- Exercise task
Repeat the records below word for word, leaving out the pictures.

(Dataset records)
* start *
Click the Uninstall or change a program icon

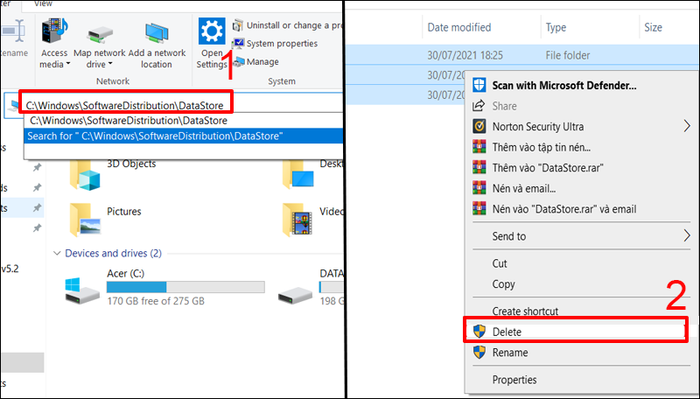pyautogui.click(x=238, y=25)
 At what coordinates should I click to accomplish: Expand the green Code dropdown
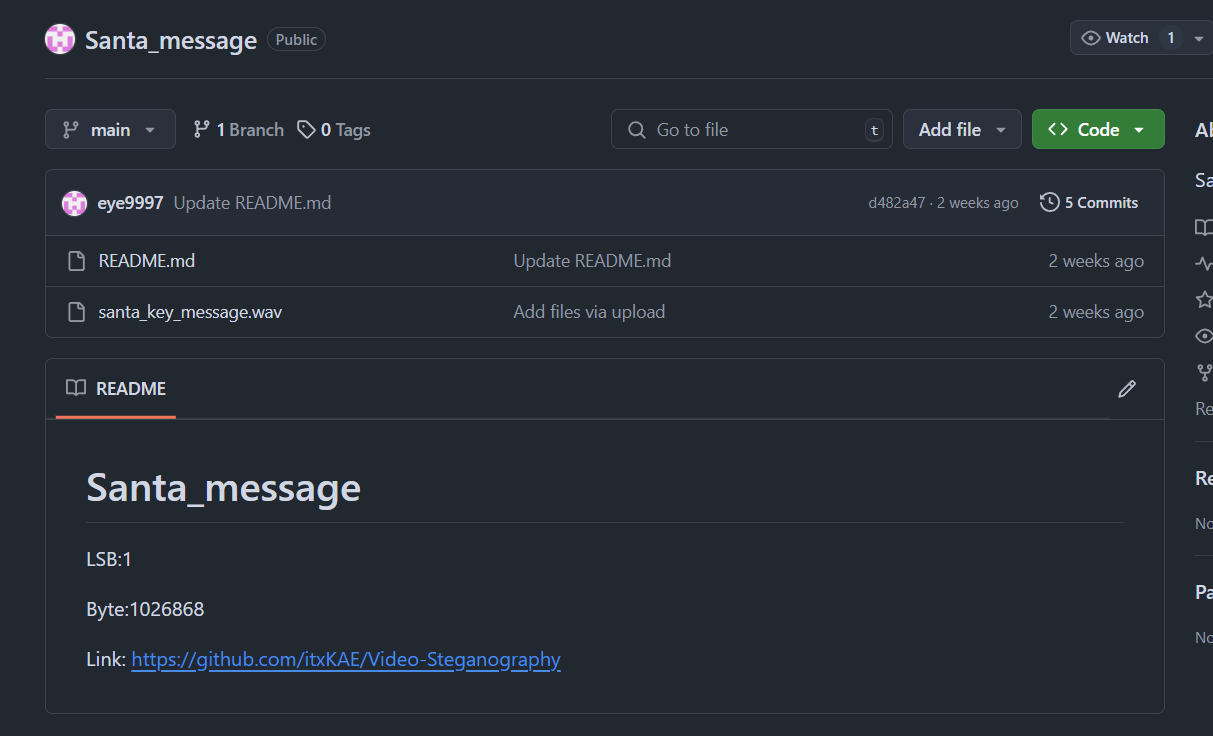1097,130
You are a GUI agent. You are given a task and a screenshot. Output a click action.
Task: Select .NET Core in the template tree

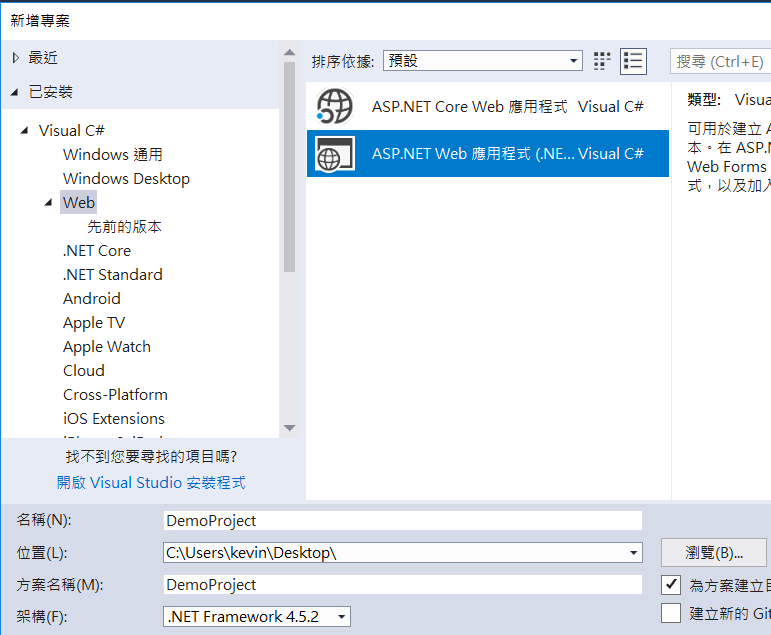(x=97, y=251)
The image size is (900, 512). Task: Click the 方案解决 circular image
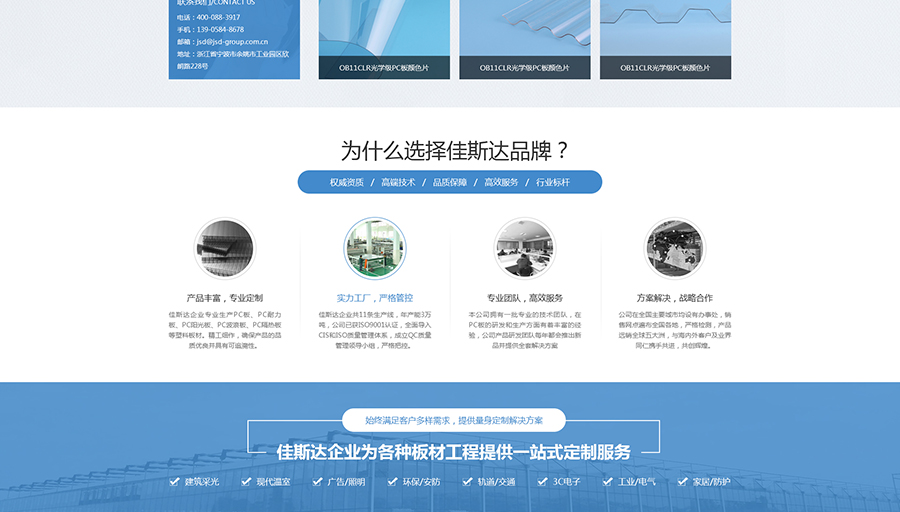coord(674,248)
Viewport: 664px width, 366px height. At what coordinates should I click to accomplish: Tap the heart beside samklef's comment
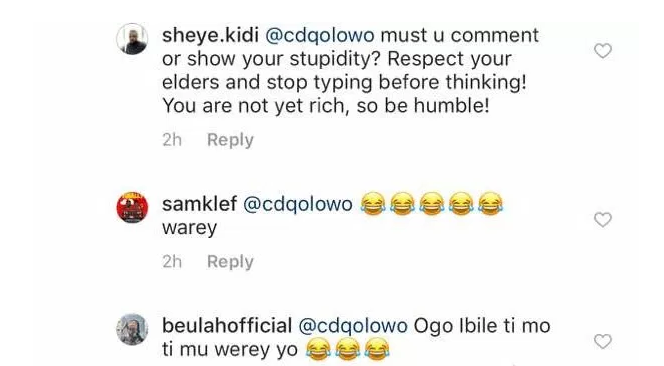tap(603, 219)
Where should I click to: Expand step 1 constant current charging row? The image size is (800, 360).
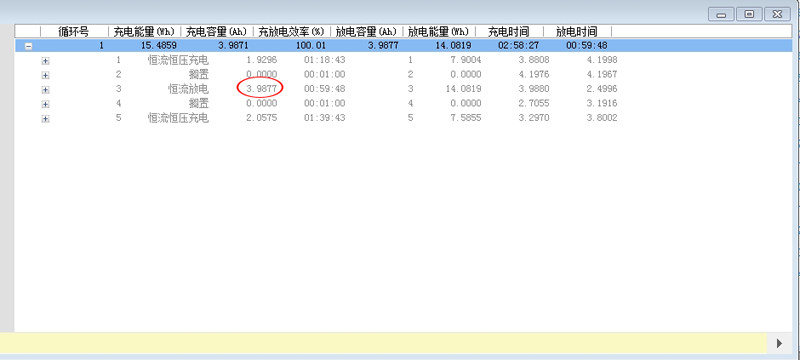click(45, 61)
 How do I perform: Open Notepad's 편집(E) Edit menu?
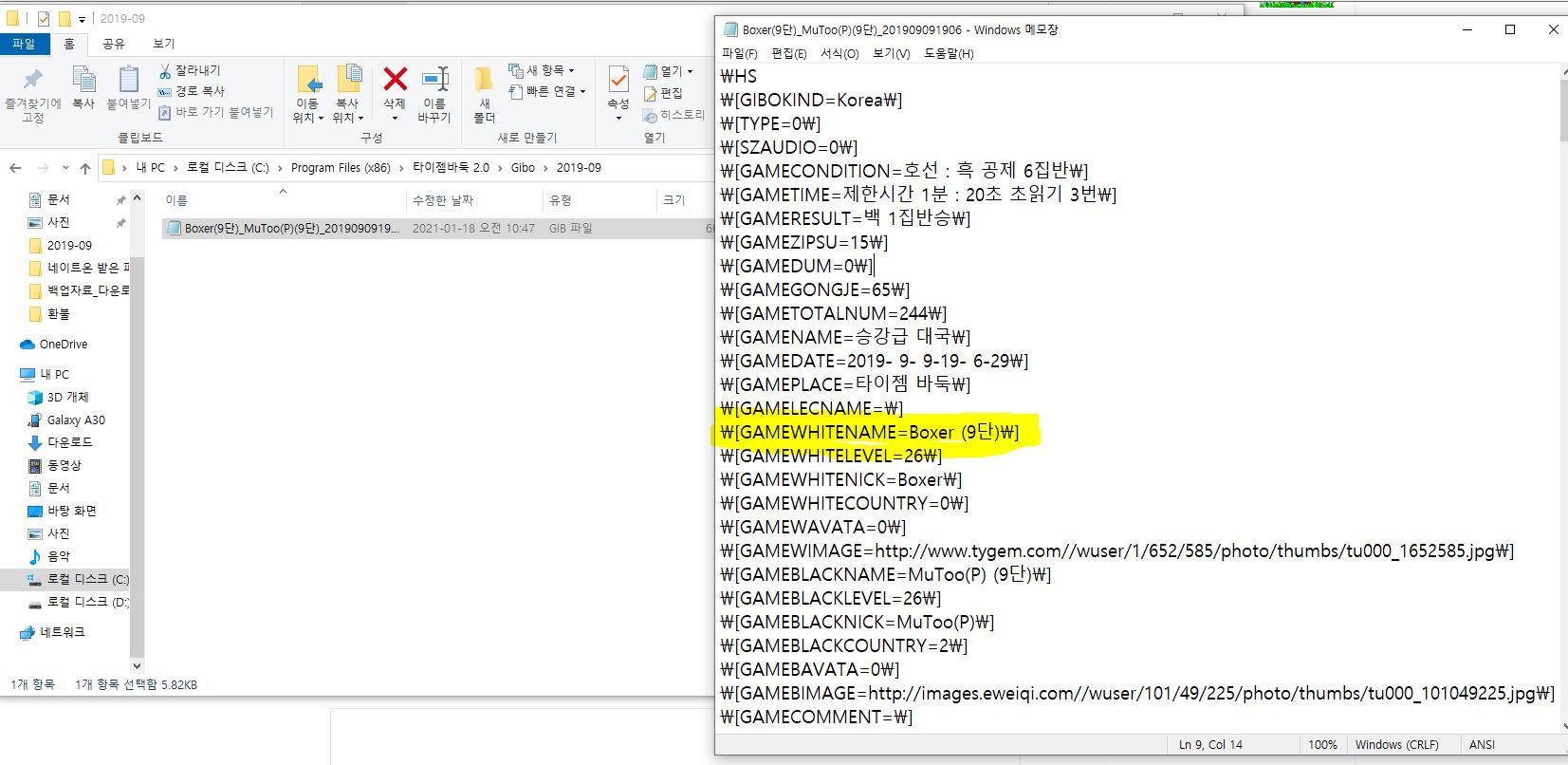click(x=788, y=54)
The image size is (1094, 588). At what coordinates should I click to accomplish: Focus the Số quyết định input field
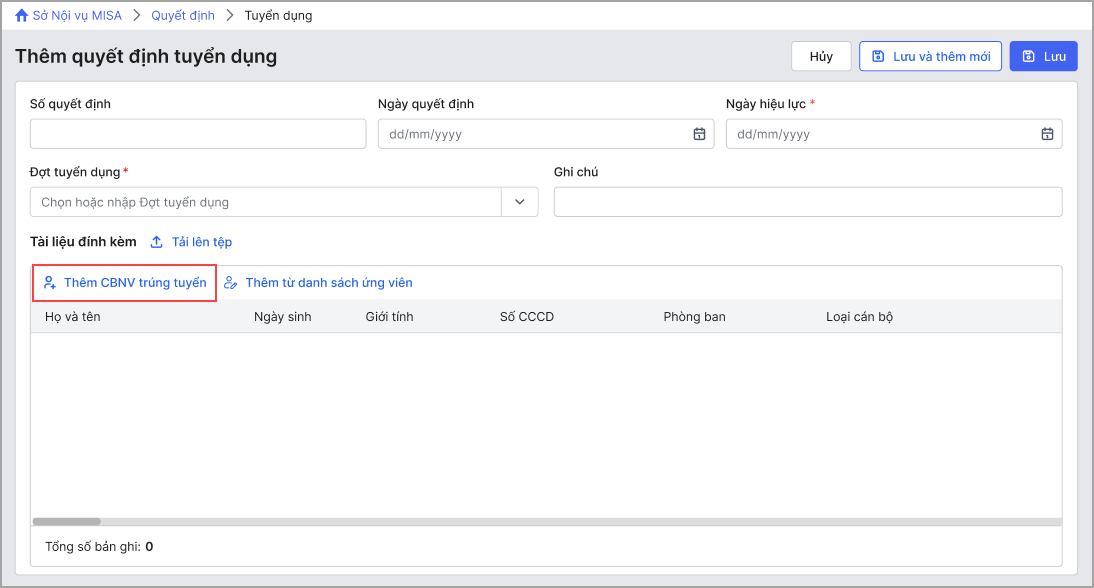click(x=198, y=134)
* end *
- Answer
Click the Uninstall or change a program icon

pyautogui.click(x=238, y=25)
 At what coordinates should I click to accomplish: Expand the green Code dropdown
1097,130
You are a GUI agent. You are given a task and a screenshot. Output a click action.
Task: Select .NET Core in the template tree

(x=97, y=251)
The image size is (900, 512). Task: Click the 方案解决 circular image
coord(674,248)
Viewport: 664px width, 366px height. At what coordinates should I click to accomplish: Tap the heart beside samklef's comment
tap(603, 219)
Where should I click to: Expand step 1 constant current charging row? The image size is (800, 360).
click(45, 61)
 How do I perform: Open Notepad's 편집(E) Edit menu?
click(x=788, y=54)
The image size is (1094, 588). At what coordinates should I click to accomplish: Focus the Số quyết định input field
click(x=198, y=134)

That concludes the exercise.